- Requirements -
1. Retype the passage of the Broken English post that begins at the words "The film screened" and stops after "much wordier review...", keeping every word unchanged.
2. Answer these from the Broken English post:
(a) Which film festival screened the film, and in what year?
(b) What is the name of the Frenchman Nora meets?
(c) What film did the writer see in a theater earlier in the day?

>> START Page

24 July 2010

BROKEN ENGLISH

Inadvertenly another French film, kind of... No subtitles to make me feel smart.

BROKEN ENGLISH
2007

The film is set in New York City where a woman in her late thirties (Nora Wilder, played by Parker Posey has little luck finding love until she meets Julien (very cute Melvil Poupaud), a quirky Frenchman, who sweeps her off her feet and opens her eyes to a lot more than love.


The film screened at the 2007 Sundance Film Festival, and ultimately garnered five award nominations, among them the Independent Spirit Award for Best First Screenplay.

A lot more entertaining that The Kids are All Right, which I saw in a theater earlier in the day. Not sure about Parker Posey... She got the angst of the unmarried NY career (?) woman right, but she's not a favorite.
 
Now Melvil I could watch, listen to, all day.
 

Amazon has a much wordier review...

>> END Page
>> START Extracted material

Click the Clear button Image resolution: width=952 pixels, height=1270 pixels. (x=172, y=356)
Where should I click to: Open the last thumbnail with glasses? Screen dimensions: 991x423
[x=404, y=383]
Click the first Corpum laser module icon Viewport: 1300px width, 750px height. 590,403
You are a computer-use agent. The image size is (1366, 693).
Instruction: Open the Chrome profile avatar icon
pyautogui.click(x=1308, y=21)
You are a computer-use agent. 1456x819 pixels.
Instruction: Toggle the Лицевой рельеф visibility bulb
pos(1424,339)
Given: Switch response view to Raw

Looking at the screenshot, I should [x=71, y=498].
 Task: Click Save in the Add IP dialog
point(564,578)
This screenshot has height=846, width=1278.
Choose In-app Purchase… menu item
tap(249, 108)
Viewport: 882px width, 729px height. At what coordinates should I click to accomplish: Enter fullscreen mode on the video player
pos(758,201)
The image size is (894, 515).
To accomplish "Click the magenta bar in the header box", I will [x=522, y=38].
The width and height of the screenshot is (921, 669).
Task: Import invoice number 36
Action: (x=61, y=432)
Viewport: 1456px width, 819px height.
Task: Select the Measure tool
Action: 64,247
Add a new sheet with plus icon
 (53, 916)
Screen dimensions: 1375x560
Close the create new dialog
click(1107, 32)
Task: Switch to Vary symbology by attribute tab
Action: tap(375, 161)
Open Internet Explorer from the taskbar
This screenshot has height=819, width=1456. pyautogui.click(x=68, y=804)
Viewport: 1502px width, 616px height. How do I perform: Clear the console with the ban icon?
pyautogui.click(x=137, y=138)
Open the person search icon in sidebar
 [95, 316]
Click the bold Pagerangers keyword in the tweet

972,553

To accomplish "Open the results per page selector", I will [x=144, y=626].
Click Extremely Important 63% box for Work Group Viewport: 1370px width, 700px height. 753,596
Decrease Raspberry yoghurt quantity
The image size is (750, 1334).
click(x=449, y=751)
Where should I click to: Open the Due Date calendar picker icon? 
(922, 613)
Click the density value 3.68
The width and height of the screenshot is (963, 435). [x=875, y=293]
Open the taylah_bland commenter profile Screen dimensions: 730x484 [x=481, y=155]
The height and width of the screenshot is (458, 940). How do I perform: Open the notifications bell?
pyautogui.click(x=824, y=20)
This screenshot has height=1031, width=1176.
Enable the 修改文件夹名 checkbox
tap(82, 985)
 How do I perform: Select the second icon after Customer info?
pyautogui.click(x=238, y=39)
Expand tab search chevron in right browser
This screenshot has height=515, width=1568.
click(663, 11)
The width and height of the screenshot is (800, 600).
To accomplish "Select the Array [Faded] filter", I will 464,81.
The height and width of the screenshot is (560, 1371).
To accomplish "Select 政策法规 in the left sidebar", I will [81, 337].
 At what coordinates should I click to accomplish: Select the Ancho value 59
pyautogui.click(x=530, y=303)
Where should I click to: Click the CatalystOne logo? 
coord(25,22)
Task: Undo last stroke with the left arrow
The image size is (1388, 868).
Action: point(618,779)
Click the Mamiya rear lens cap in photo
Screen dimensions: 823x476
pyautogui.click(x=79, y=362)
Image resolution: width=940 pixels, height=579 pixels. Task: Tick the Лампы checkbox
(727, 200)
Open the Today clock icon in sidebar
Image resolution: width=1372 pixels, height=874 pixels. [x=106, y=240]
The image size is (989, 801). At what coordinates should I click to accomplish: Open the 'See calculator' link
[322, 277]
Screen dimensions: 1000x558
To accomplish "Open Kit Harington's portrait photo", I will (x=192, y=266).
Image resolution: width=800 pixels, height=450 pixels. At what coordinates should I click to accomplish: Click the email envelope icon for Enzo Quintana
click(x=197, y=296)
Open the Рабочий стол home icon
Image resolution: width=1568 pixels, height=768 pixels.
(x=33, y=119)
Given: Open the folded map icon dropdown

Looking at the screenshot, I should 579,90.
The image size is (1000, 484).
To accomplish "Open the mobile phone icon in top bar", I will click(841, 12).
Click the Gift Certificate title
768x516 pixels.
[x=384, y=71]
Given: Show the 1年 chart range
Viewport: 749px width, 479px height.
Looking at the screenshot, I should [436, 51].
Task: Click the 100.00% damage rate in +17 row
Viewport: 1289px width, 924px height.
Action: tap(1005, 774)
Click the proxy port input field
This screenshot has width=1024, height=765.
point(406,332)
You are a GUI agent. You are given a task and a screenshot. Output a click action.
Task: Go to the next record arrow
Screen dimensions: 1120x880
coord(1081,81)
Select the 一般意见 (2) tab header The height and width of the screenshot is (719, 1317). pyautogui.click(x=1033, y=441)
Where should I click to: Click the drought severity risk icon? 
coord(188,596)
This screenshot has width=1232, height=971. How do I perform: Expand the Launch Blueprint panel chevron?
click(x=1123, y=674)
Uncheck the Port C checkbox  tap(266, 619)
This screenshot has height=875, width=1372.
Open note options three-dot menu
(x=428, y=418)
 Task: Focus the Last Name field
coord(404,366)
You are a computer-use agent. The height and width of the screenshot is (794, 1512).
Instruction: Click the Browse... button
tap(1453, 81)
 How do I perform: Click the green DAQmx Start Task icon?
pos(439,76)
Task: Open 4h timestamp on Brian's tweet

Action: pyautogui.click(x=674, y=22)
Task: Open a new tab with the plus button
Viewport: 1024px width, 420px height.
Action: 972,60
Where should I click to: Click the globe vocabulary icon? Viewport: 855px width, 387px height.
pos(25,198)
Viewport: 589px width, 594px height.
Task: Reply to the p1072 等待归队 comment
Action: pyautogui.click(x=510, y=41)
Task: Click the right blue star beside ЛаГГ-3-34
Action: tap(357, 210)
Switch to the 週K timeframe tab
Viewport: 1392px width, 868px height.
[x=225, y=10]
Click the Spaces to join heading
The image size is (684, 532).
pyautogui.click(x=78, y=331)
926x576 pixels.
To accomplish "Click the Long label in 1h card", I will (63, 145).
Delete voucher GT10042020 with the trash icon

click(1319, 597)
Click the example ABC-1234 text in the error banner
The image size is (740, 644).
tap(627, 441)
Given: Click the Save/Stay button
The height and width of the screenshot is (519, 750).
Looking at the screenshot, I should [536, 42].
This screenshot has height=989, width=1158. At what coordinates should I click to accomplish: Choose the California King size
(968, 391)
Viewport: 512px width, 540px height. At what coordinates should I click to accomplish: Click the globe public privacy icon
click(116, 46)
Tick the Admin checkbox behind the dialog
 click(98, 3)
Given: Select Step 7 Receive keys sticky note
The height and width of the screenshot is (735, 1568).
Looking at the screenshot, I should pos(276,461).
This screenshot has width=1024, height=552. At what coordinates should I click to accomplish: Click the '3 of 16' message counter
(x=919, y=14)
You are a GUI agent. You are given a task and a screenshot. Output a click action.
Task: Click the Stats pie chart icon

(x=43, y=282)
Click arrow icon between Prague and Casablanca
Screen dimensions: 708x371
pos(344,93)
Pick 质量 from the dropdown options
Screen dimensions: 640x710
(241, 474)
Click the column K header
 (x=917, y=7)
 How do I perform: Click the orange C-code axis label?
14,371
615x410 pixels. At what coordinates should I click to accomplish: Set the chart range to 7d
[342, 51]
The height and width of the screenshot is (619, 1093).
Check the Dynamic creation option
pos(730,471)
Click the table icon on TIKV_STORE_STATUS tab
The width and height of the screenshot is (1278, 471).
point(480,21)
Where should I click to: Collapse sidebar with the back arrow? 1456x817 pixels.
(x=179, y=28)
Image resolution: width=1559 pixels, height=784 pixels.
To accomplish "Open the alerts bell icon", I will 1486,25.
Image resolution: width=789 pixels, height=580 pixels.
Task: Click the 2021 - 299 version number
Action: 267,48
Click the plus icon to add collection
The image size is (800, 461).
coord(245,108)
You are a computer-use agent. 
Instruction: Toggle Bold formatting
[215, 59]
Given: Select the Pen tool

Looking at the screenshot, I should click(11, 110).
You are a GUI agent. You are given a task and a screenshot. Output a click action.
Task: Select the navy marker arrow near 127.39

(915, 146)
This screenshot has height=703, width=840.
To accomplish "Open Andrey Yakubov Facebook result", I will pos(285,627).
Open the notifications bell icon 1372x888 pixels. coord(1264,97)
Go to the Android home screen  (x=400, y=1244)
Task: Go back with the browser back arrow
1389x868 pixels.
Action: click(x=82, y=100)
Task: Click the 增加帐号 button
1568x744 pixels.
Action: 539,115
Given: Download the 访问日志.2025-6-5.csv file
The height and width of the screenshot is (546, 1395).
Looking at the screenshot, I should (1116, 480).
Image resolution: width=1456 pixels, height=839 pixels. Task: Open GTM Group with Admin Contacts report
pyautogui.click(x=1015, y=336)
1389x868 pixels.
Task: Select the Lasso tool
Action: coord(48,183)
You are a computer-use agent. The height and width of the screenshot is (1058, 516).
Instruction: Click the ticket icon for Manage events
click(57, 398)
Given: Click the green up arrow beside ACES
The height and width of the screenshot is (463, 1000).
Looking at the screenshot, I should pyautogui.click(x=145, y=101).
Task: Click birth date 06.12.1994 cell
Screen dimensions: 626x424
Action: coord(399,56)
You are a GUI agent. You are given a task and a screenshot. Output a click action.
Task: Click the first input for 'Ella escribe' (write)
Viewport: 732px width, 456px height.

>> END Extracted material

- Outputs -
1.
The film screened at the 2007 Sundance Film Festival, and ultimately garnered five award nominations, among them the Independent Spirit Award for Best First Screenplay.

A lot more entertaining that The Kids are All Right, which I saw in a theater earlier in the day. Not sure about Parker Posey... She got the angst of the unmarried NY career (?) woman right, but she's not a favorite.
 
Now Melvil I could watch, listen to, all day.
 

Amazon has a much wordier review...

2.
(a) The 2007 Sundance Film Festival
(b) Julien
(c) The Kids are All Right